### WHAT THE EXERCISE ASKS
A faithful, complete transcription of the listing is required.

### PROVIDED DATA
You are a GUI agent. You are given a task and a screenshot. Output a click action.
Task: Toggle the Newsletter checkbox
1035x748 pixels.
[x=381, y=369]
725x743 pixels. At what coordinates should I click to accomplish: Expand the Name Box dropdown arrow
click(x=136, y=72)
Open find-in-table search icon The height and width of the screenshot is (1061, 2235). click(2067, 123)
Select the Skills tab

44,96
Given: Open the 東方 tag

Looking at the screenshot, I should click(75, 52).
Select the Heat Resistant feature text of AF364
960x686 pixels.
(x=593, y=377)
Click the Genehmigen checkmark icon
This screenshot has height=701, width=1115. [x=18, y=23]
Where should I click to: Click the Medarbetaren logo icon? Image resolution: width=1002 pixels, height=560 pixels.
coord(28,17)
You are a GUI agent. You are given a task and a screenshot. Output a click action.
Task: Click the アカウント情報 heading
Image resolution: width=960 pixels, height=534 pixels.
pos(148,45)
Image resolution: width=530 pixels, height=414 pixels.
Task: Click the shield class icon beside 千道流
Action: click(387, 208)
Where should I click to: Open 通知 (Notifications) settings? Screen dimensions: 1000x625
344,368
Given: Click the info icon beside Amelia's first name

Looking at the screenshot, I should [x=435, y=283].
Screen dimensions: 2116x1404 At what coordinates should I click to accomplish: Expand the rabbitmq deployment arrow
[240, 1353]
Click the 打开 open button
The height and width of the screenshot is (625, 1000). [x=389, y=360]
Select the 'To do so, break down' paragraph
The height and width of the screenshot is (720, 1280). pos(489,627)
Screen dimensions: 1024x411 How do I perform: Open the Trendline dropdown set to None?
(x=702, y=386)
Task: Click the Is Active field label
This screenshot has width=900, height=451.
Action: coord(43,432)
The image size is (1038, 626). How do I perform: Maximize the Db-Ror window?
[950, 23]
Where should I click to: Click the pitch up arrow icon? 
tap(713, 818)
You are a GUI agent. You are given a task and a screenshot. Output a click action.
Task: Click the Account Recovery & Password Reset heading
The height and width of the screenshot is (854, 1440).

### EXERCISE SOLUTION
You are a GUI agent. You are given a task and a screenshot. Output a click action.
Task: Toggle the Newsletter checkbox
1035x748 pixels.
[x=381, y=369]
725x743 pixels. At what coordinates should I click to accomplish: Expand the Name Box dropdown arrow
click(x=136, y=72)
Open find-in-table search icon The height and width of the screenshot is (1061, 2235). click(2067, 123)
Select the Skills tab

44,96
Given: Open the 東方 tag

Looking at the screenshot, I should click(75, 52).
Select the Heat Resistant feature text of AF364
960x686 pixels.
(x=593, y=377)
Click the Genehmigen checkmark icon
This screenshot has height=701, width=1115. [x=18, y=23]
Where should I click to: Click the Medarbetaren logo icon? Image resolution: width=1002 pixels, height=560 pixels.
coord(28,17)
You are a GUI agent. You are given a task and a screenshot. Output a click action.
Task: Click the アカウント情報 heading
Image resolution: width=960 pixels, height=534 pixels.
pos(148,45)
Image resolution: width=530 pixels, height=414 pixels.
Task: Click the shield class icon beside 千道流
Action: click(387, 208)
Where should I click to: Open 通知 (Notifications) settings? Screen dimensions: 1000x625
344,368
Given: Click the info icon beside Amelia's first name

Looking at the screenshot, I should [x=435, y=283].
Screen dimensions: 2116x1404 At what coordinates should I click to accomplish: Expand the rabbitmq deployment arrow
[240, 1353]
Click the 打开 open button
The height and width of the screenshot is (625, 1000). [x=389, y=360]
Select the 'To do so, break down' paragraph
The height and width of the screenshot is (720, 1280). pos(489,627)
Screen dimensions: 1024x411 How do I perform: Open the Trendline dropdown set to None?
(x=702, y=386)
Task: Click the Is Active field label
This screenshot has width=900, height=451.
Action: coord(43,432)
The image size is (1038, 626). How do I perform: Maximize the Db-Ror window?
[950, 23]
Where should I click to: Click the pitch up arrow icon? 
tap(713, 818)
You are a GUI agent. You are given a task and a screenshot. Output a click action.
Task: Click the Account Recovery & Password Reset heading
The height and width of the screenshot is (854, 1440).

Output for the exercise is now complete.